I'm struggling with specifying the right R syntax for natural and (cubic) B-splines, using
bs() of package "splines".
To keep things simple, suppose I have a linear regression model, dependent variable Y and independent X. The X runs from 1 to 100, each value appearing once, the number of cases N being 100. I would like to use a natural cubic spline to model X's influence on Y. For the lowest region 1-20 of X, and also for the highest region 80-100, I want the regression effect of X to be linear; for regions 20-40, 40-60, 60-80, I want the effect of X to be cubic and different for each of the three regions.

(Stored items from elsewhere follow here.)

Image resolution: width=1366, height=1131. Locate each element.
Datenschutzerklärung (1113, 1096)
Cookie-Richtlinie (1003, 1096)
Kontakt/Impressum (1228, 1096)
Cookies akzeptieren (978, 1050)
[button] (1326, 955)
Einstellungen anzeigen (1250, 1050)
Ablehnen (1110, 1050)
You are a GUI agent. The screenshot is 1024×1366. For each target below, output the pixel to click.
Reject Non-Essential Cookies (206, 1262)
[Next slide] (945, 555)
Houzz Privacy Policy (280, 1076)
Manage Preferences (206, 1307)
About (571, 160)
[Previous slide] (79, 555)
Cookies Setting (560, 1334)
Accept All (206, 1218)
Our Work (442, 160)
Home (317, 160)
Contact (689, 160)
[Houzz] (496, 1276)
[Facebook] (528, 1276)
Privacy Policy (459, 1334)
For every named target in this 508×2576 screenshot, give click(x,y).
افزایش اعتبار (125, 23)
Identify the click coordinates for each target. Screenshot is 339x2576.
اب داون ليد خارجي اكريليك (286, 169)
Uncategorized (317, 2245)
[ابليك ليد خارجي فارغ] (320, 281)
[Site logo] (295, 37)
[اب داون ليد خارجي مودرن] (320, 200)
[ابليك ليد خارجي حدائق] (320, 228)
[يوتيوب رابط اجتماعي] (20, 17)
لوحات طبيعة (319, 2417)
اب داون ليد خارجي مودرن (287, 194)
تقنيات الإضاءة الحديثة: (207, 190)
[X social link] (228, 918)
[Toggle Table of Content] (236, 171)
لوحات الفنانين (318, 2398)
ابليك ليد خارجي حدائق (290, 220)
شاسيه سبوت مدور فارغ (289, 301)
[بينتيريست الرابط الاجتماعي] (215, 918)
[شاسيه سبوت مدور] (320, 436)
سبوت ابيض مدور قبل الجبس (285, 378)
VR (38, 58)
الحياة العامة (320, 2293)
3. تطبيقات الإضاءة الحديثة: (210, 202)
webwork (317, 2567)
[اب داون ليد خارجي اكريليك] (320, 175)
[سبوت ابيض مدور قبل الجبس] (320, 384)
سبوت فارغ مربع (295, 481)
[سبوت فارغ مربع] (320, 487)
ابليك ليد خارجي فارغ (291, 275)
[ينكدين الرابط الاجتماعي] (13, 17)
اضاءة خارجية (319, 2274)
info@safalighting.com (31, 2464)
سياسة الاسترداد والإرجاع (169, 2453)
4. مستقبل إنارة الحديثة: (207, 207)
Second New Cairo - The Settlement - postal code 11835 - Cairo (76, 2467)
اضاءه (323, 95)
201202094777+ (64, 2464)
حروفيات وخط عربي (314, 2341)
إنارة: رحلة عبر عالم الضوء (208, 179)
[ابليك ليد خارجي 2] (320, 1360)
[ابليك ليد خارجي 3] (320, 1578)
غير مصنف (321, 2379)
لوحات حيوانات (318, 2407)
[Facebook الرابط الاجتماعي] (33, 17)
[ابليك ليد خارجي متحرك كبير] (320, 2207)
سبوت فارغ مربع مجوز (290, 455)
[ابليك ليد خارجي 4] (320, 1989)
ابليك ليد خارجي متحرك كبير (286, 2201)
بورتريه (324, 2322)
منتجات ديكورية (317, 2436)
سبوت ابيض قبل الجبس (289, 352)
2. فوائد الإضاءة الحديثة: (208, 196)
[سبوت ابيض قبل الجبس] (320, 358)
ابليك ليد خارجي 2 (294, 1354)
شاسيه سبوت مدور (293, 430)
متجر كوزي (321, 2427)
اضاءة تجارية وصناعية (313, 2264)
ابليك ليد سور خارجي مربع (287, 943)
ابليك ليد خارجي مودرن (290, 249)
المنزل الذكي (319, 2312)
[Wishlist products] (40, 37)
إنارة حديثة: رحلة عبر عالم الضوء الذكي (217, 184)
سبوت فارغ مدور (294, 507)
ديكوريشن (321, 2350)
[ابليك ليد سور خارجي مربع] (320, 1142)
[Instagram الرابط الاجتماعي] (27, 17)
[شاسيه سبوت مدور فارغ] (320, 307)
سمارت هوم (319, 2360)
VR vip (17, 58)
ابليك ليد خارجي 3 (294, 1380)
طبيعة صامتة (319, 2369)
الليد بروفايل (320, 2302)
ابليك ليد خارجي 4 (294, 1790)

In R, I used this syntax to estimate the model:
modelns1 <- lm(y ~ ns(x, knots=c(40, 60), Boundary.knots=c(20, 80)))
Looking at the predicted values of this model, it seems to do what I want: linear in the two extreme regions and curved in the middle parts. But I'm not sure if I'm doing this right. Specifying
modelns2 <- lm(y ~ ns(x, knots=c(20, 40, 60, 80)))
also leads to predictions which are very close to linear in the two outer regions.
I think my confusion is about the meaning of "boundary knots". The description in the help-page about
"boundary points at which to impose the natural boundary conditions and anchor the B-spline basis (default the range of the data)"
I reasoned that the natural boundary conditions refer to setting the constant and the first derivative equal for the first two regions, 1-20 and 20-40, and for the last two regions 60-80 and 80-100. Hence, I thought I should specify 20 and 80 as "Boundary.knots" in the
ns() function. I don't know if this is right, though.
ns() chooses the min and max of x, here 1 and 100, as boundary knots, the help-page says. So with the second modelns2, the natural "lower" boundary condition would refer to the regions x < 1 and 1-20. But this doesn't seem to make sense, since how could the conditions be applied to non-existing data x < 1?
Conclusion: I don't get it! Also, help for specifying a B-spline would be appreciated greatly. For such spline, the effect of X in the two outer regions would be cubic as well. I think I have to use:
modelbs <- lm(y ~ bs(x, knots=c(20, 40, 60, 80)))
The graph of predictions against X indeed shows a nonlinear trend for the two outer regions. But is this indeed the syntax to use?